» **Instrucciones**: Localiza en los registros todas las líneas que contienen la palabra "width" y cópialas completas.

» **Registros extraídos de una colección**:

:::

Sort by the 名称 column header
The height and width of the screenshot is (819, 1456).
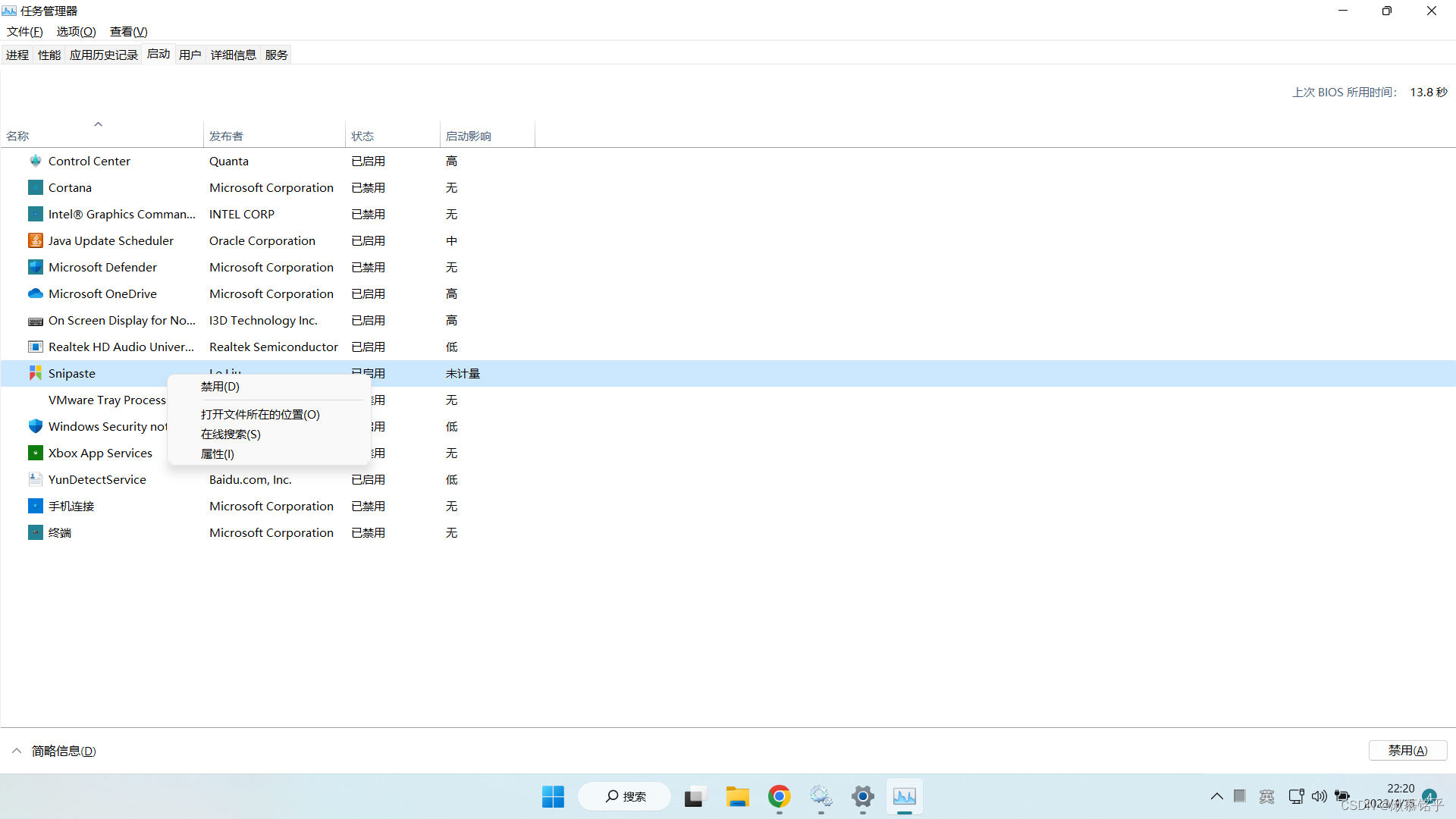(18, 136)
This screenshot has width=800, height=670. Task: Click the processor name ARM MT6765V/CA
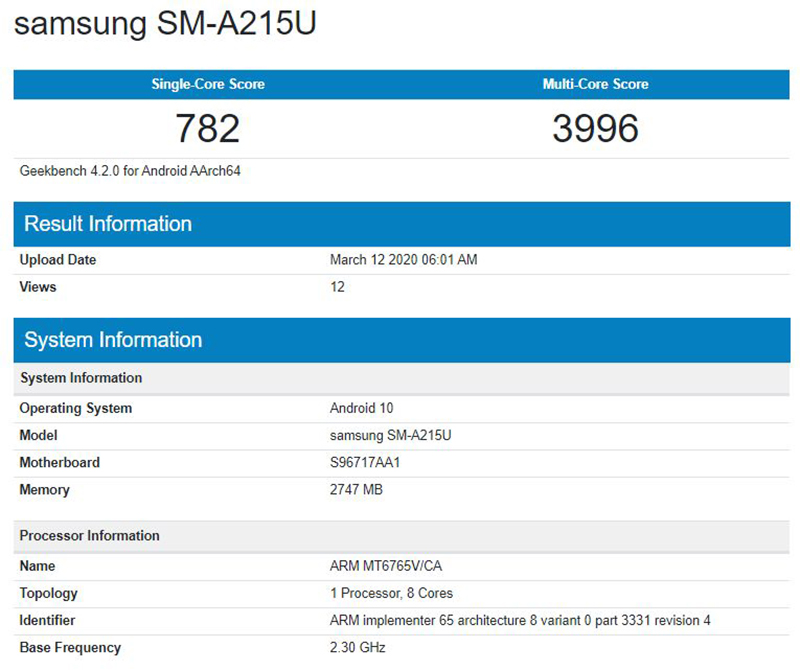[385, 566]
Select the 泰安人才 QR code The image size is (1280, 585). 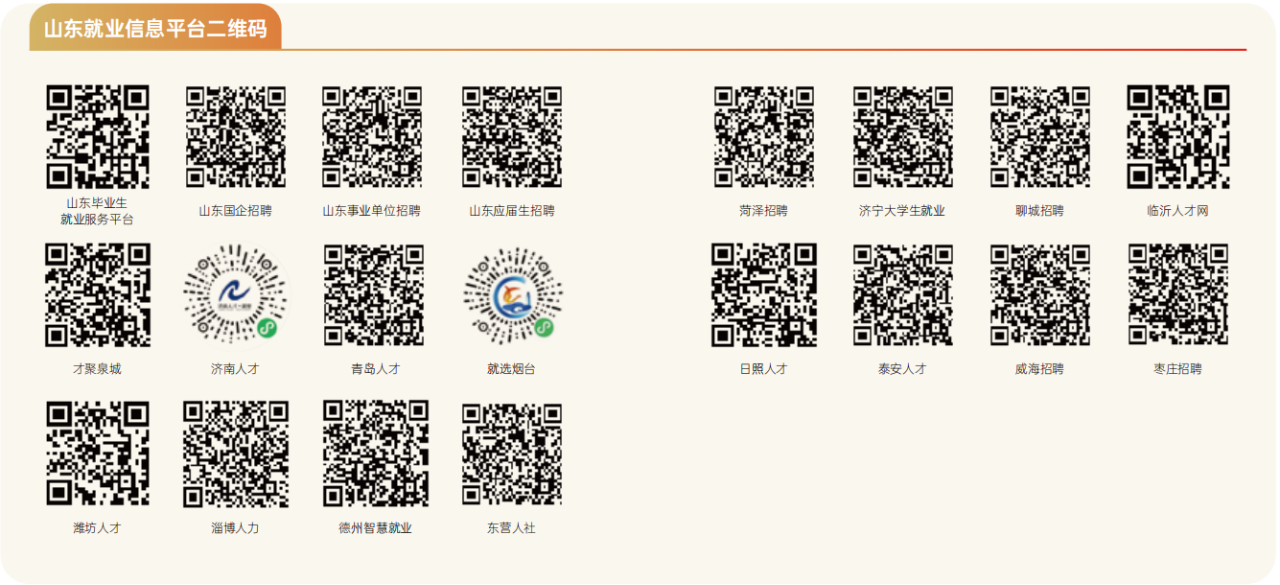pyautogui.click(x=902, y=296)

:::

» **Resultado**:
The height and width of the screenshot is (819, 1456).
This screenshot has width=800, height=670. Task: Click the processor name ARM MT6765V/CA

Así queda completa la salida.